The greatest tragedies during war are the displacement and death of countless children who are powerless to stop the geopolitical struggles affecting their lives. Even worse yet, some children are forced into these senseless struggles directly as child soldiers and have their innocence stripped from them all in the name of loyalty to some abstract concept. Before 2001, it was thought this only applied to traditional wars. It took a courageous film to show that the same tragedies are present in cold wars—those fought with espionage and scientific research instead of bombs and guns—right underneath our noses.

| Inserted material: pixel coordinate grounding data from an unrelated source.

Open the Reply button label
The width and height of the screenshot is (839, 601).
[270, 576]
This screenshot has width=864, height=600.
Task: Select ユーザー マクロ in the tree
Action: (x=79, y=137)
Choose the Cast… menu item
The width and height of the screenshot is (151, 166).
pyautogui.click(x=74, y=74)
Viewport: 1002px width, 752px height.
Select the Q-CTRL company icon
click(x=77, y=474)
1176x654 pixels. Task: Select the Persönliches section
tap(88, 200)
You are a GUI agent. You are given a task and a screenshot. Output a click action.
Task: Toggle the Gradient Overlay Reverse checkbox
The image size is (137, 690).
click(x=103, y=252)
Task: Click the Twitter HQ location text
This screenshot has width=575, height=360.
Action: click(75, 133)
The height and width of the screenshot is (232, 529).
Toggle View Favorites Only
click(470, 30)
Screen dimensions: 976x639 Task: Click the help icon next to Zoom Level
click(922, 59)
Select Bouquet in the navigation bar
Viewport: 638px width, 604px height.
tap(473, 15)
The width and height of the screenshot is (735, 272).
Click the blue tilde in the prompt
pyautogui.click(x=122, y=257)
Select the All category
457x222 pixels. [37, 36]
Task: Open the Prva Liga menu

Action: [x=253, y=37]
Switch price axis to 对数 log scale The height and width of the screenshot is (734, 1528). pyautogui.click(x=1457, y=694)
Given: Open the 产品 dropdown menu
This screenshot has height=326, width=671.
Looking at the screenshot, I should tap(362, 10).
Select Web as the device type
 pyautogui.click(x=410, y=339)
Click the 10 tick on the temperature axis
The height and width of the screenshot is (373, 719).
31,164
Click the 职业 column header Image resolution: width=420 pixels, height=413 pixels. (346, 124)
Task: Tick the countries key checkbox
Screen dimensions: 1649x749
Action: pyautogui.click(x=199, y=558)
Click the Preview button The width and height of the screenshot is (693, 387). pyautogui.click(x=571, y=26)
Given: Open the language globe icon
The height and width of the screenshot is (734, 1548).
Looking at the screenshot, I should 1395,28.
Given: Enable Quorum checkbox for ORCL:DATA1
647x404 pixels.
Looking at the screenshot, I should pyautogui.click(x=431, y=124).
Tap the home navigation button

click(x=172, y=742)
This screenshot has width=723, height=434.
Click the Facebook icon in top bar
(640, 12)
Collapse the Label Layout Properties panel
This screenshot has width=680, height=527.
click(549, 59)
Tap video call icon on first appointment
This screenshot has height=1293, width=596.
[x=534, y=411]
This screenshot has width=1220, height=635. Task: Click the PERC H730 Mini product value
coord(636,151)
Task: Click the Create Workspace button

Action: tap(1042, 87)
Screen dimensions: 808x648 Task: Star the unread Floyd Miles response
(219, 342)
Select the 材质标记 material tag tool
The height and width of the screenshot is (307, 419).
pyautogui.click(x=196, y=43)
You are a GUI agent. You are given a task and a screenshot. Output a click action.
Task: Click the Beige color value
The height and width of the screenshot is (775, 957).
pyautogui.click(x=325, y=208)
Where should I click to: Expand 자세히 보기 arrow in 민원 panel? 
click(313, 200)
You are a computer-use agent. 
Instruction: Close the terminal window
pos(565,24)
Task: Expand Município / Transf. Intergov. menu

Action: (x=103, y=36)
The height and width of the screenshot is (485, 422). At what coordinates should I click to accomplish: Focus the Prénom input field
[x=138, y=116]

Robert Rodriguez’s SPY kids is an eye-opening examination of how war has changed and how our failure to achieve world peace has negatively impacted the current generation of children. Remember the selection committee’s criteria: fraternity between nations, reduction of standing armies, and the promotion of peace congresses. SPY kids is a dystopia where the opposite of these three goals have been achieved. First, there is no fraternity between nations because there is literally no countries mentioned in the film. The only hint that we get that there are still countries is when Minion makes robot copies of the children of unnamed prime ministers and president. Second, these robot “spy kids” constitute the most dangerous standing army the planet has ever seen with their knowledge of the greatest espionage agents, metallic bodies, and innocent-looking combat jumpsuits. Third, Congress once again neglects its duty under Article I to make major decisions regarding war, instead allowing the President to send Robert Patrick (FBI agent Jeff Douglas) to make major purchasing decisions on whether to buy Floop’s robots.

The hellscape of a world that is shown in SPY kids reminds us all that the goals of the Nobel Peace Prize are just as relevant todays as they were over 100 years ago (which coincidentally is where James Cameron’s best movie ideas are from). So thank you Robert Rodriguez and special thanks to Marianne Williamson for starting this conversation.